И, сверкая слезинками, Свобода бросилась в сад. Там, озарённая последними закатными лучами, стояла та самая яблоня, которую они сажали вместе – тогда Свобода носила под сердцем Владушу. Широко раскинулось дерево, шелестя могучей кроной и алея наливающимися плодами – уже в зрелых своих годах, но не дряхлое. Много было в нём силы: прошло оно свой жизненный путь едва ли на треть. Обняв шероховатый, начавший морщиниться и шелушиться ствол, Свобода подняла полные слёз глаза к кроне, сквозь которую струился покой вечерней зари. Духовитые, пахнущие щемящей сладостью яблоки нежились среди листвы, зеленовато-жёлтые с розовым бочком и белой, хрусткой, брызжущей соком мякотью. Совсем скоро предстояло снимать урожай, но кому он был теперь нужен, если Смилина больше не верила в любовь своей ягодки?

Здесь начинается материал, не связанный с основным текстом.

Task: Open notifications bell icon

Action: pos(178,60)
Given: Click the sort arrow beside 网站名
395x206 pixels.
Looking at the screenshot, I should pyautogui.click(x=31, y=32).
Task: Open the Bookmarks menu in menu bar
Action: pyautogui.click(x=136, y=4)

– Посмотри на неё, лада, – проговорила Свобода, гладя ладонями кору яблони. – Она прекрасная, зрелая, как наша с тобою любовь. С моей стороны эта любовь никогда не осквернялась изменой. И ежели я говорю неправду, пускай с неё опадут все листья и плоды, а сама она засохнет! – И, вперив застывший, скованный душевным потрясением взор куда-то в пустоту перед собою, Свобода повторила трижды, и её слова отдавались шелестящим печальным эхом: – Пусть будет по слову моему! Пусть будет по слову моему! Пусть будет по слову моему…
Ни одного листка не упало с веток, ни одно яблоко не сорвалось. Сад замер, словно бы внимая эху этих горьких слов, а Свобода стояла, склонив голову к стволу и прильнув к нему грудью. Смилина, чуть слышно вздохнув, повернулась и тихо ушла в дом.
Когда оцепеневший взгляд Свободы ожил и обвёл всё вокруг, Смилины уже не было. Рыдание взрезало грудь изнутри острым мечом, а в низ живота вдруг когтистой лапой впилась боль. Свобода ахнула и скрючилась в три погибели, цепляясь за яблоню. Злой, безжалостный кинжал этой боли проворачивался внутри, стремясь своим жалом выпить крошечную жизнь. Оседая на землю, Свобода царапала ногтями кору и беззвучно выла раскрытым ртом. По ногам текло что-то тёплое, густое и липкое… Сунув руку под одежду, наружу она вынула окрашенную яркой, блестящей кровью ладонь.